I ran over a cat the other night, at least I think it was a cat. It was black and ran out into the road right under my car. It never made it across my path. It was a narrow street and I wasn’t going very fast but I didn’t even think to stop. There was a bump, not a crunch as I was expecting, and then another bump as my back tire finished the job. I just continued to make way down the street to the corner and turned into the highway. All this happened really fast but immediately after and off and on for hours, I was thinking about it; what it might look like there in the middle of the road, if it belonged to anyone, if anybody saw me, if it was really even a cat at all…stuff like that. There may have been some remorse for killing whatever it was I killed, not much but a little, enough to think about.

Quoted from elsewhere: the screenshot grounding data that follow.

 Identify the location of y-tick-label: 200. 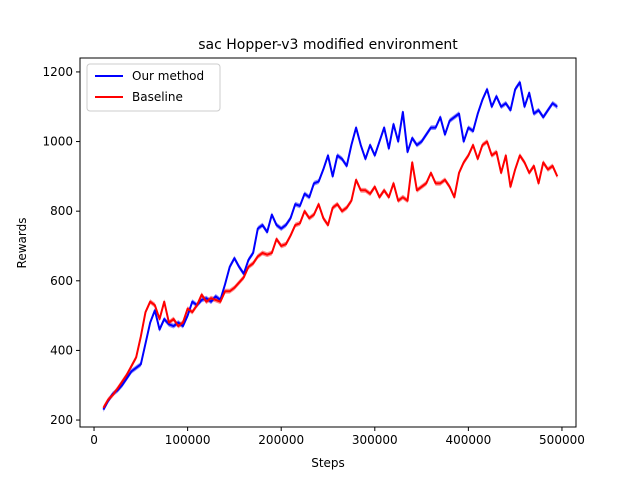
(62, 420).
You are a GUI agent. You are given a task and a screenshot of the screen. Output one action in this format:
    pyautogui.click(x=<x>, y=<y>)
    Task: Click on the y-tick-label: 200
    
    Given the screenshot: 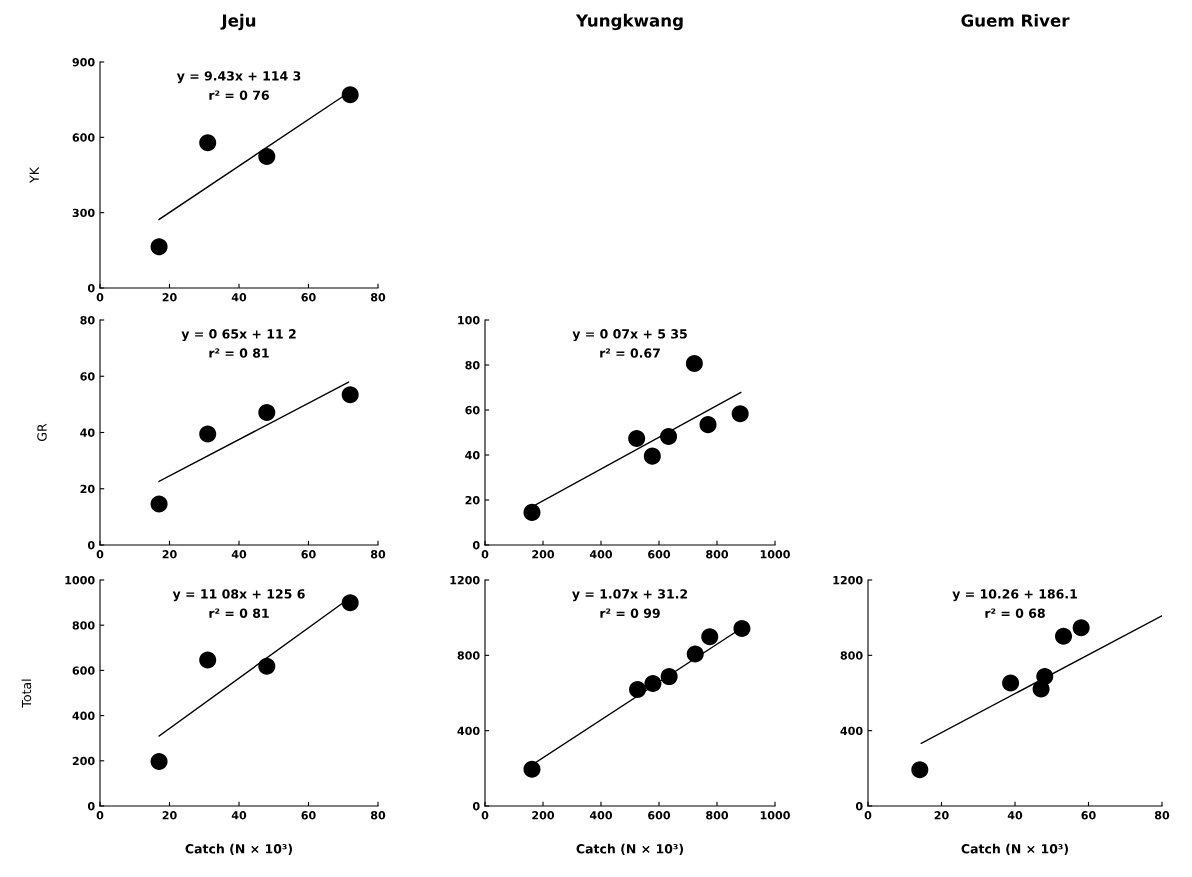 What is the action you would take?
    pyautogui.click(x=84, y=761)
    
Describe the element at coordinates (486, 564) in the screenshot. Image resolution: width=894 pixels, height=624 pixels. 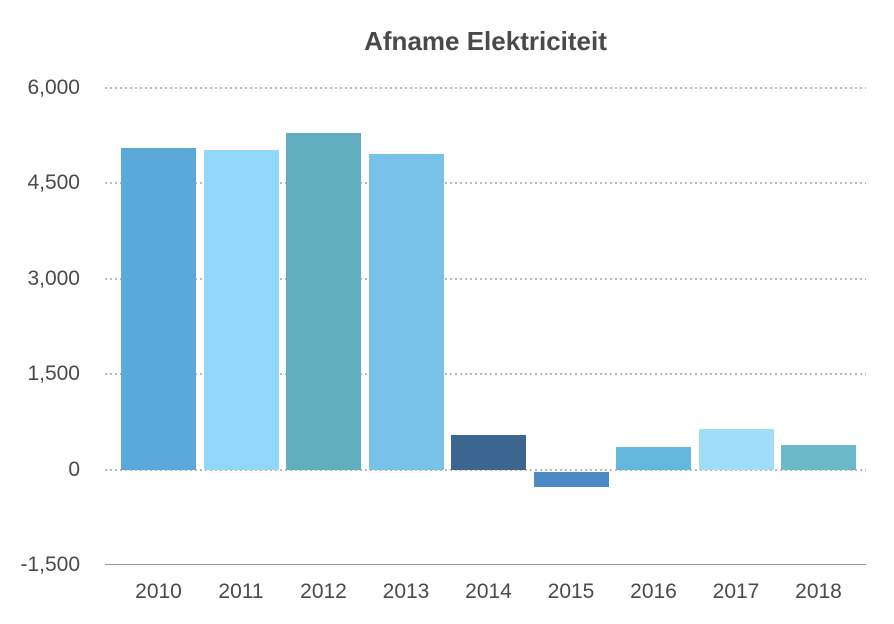
I see `x-axis-line` at that location.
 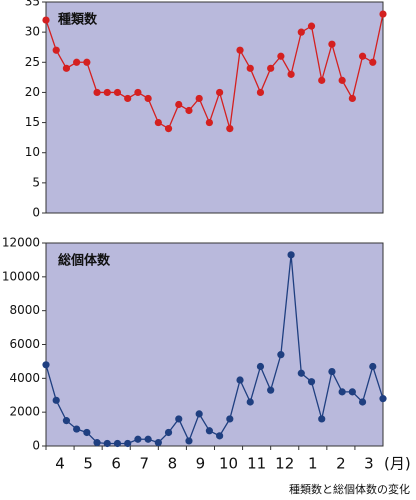 I want to click on y-tick-label: 5, so click(x=36, y=182).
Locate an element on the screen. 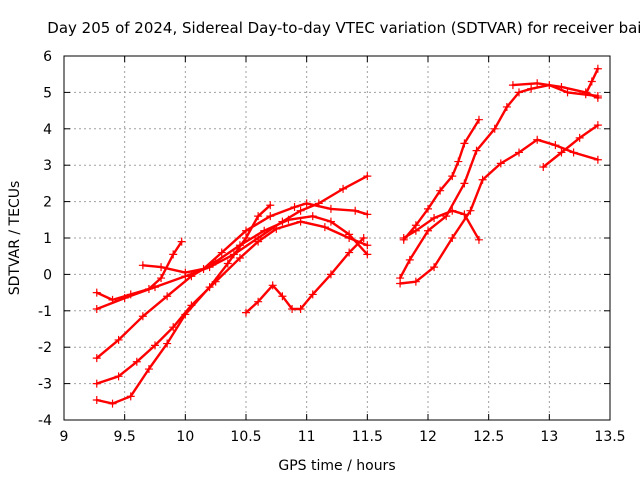 This screenshot has height=480, width=640. y-tick-label: 6 is located at coordinates (48, 57).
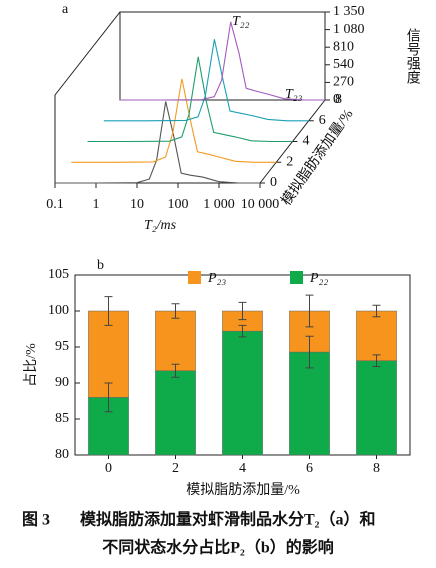 The height and width of the screenshot is (568, 436). Describe the element at coordinates (344, 64) in the screenshot. I see `z-tick-label: 540` at that location.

I’d like to think I’m tougher. I’ve been angry enough to end a person more than once though I’ve never really worked up enough to be about it. I didn’t expect to be thinking about this hours later. I must be getting soft in my old age. This was just a cat, or some other feral freeloader like maybe a possum or a skunk. I’ve seen the latter around the neighborhood. I can already tell I’m curious enough to return to the scene of the crime if indeed I did commit one. I didn’t though or at least I haven’t yet. When I returned home that night I kept my curiosity in check and did so by a different route. By the time I do go check it out, there’ll probably be nothing left to see.
Update: I went back a couple of days later and there was no trace.